Matt then breaks it all down for us, lays it out. Word is that President Obama has decided he needs to write his own bill now? Because Congress can't write one? Matt reminds us:
Here's where we are right now: Before Congress recessed in August, four of the five committees working to reform health care had produced draft bills. On the House side, bills were developed by the commerce, ways and means, and labor committees. On the Senate side, a bill was completed by the HELP committee (Health, Education, Labor and Pensions, chaired by Ted Kennedy). The only committee that didn't finish a bill is the one that's likely to matter most: the Senate Finance Committee, chaired by the infamous obfuscating dick Max Baucus, a right-leaning Democrat from Montana who has received $2,880,631 in campaign contributions from the health care industry.
And then, says Matt, Baucus himself instead of reveling in his status of chairman from the majority party, turns the whole shebang over to an evenly split gang of six, putting the Republicans back in the drivers seat again!

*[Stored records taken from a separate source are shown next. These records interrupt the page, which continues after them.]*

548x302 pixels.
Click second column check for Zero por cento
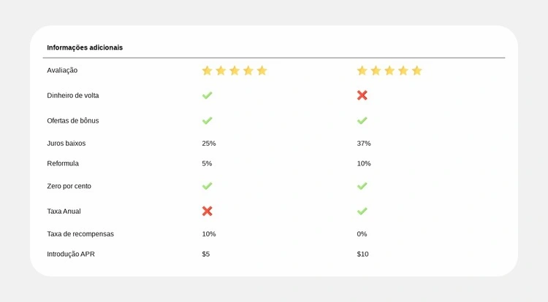(362, 186)
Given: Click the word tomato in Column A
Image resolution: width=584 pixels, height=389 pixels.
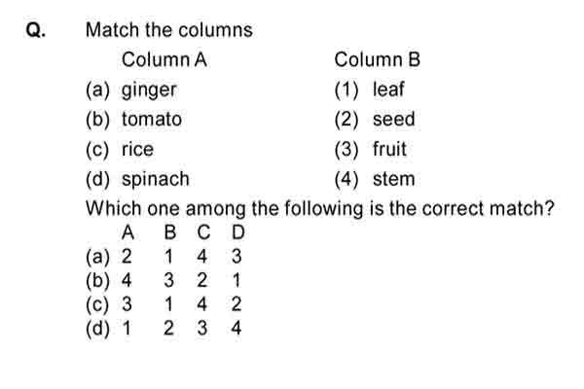Looking at the screenshot, I should 152,120.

And of course the three Republicans are also deeply in thrall to the big health care corporations, especially Grassley. (However, he reveals that Snowe got about 700K from the industry. Surely the DNC could just offer to replace that funding if she votes our way???)
Taibbi really helped me by laying out the ways Congress has already sabotaged this reform process (with some help from the White House). Discrete steps, starting with "aiming low" by ignoring the single payer option from the get-go, "gutting the public option" and putting in plenty of loopholes, and wrapping it all up by "blowing the math."

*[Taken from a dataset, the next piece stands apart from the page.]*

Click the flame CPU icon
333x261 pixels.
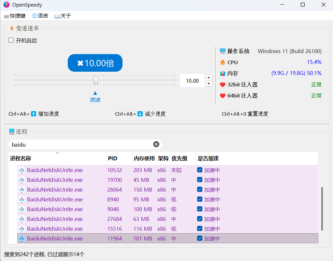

It's so deeply depressing to see the process described in such detail. But if you have to read about it, Matt Taibbi is one to read. It's just like a toothache you obsessively probe with your tongue to read bits like this:
If things go the way it looks like they will, health care reform will simply force great numbers of new people to buy or keep insurance of a type that has already been proved not to work. "The IRS and the government will force people to buy a defective product," says Woolhandler. "We know it's defective because three-quarters of all people who file for bankruptcy because of medical reasons have insurance when they get sick - and they're bankrupted anyway."
There's so much choice and pithy and snarky writing in this piece; go read it, and laugh/weep at our government's process and performance as Matt sees it. Here's the one that really was the nail in the coffin for me:
We might look back on this summer someday and think of it as the moment when our government lost us for good. It was that bad.